The Igbo can no longer be intimidated by the threat of neglect or political oppression. They are used to it now, and frankly, have little expectation from Buhari’s administration. The Igbo have resolved to ignore Buhari, and wait him out. It is surprising how a lack of expectation, how knowing that you have nothing to gain or lose from any government in power, frees you from political anxiety, or from unnecessary expectations or disappointments.

 Buhari or his party can no longer disappoint the Igbos. He has no such power over people who have no expectation of the presidency or his party. The Igbo will not be the worse for it.

The entire apparatus of state, from the presidency downwards is currently in the control of a region of the country. What the Buhari presidency has thus done is to set a tone and a pattern for a future government of Nigeria. Nigerians now know that an entire apparatus of the nation – from the presidency downwards – can be occupied by one section of the country, and the heavens have not fallen.

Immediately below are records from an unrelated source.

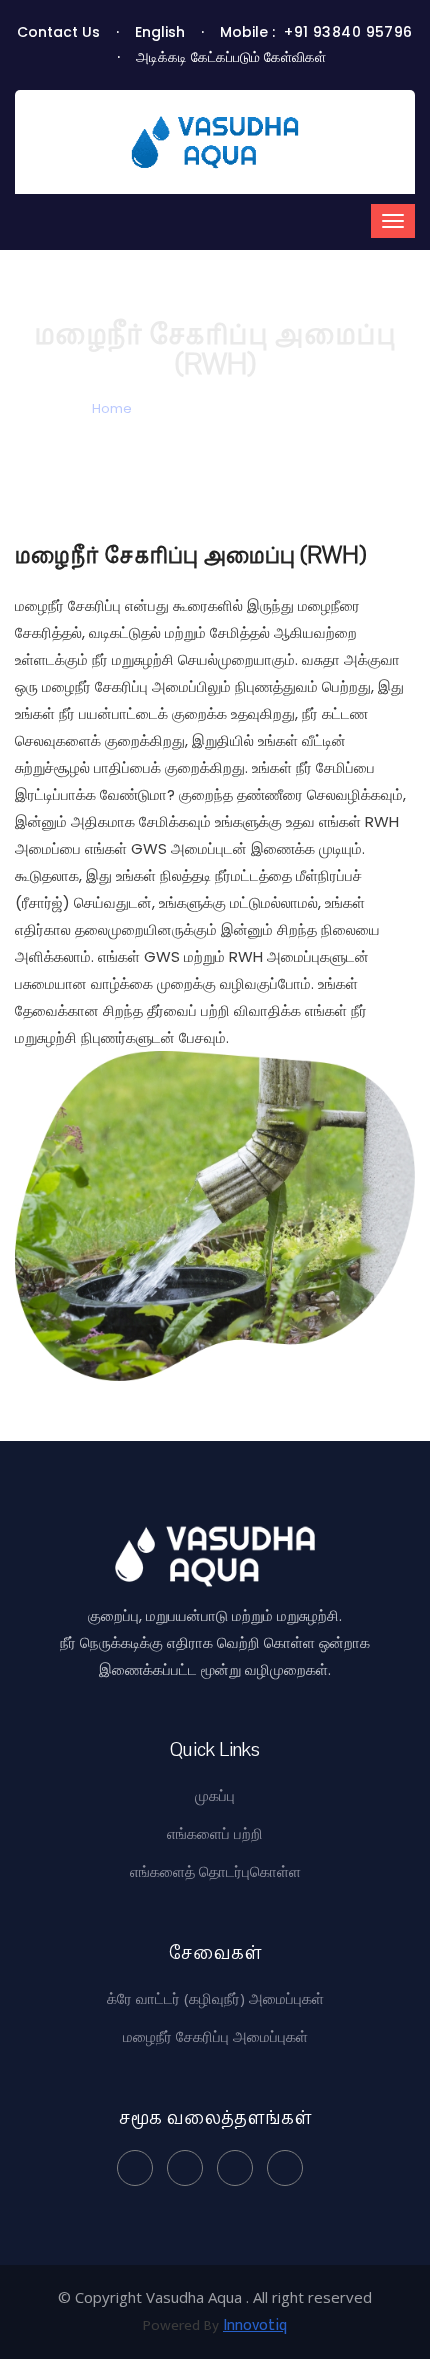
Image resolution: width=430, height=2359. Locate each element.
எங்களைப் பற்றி (215, 1833)
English (160, 32)
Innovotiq (255, 2325)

The Igbo watch and learn. When it the time comes, credible and purposeful Igbo politicians shall provide Nigeria governance of the most brilliant and astute kind. That time will come because it is inexorable. And Nigeria will not be the same under a government in which the Igbo have a say. Nigeria will be prosperous, respected internationally, sovereign, and stable. Nigeria will rebuild its civil service and armed services, and return meritocracy to its place.

Because Buhari has basically helped in throwing away any pretence of a “federal character” under which the fraudulent ploy of a “quota system,” was used to create discriminatory policies against sections of Nigeria, a government in which the Igbo have a say will continue this very radical policy, one of the best things to happen with Buhari, who has basically established the fundamental right of the president to choose whomsoever he wishes to work with, irrespective of tribe, religion, or region.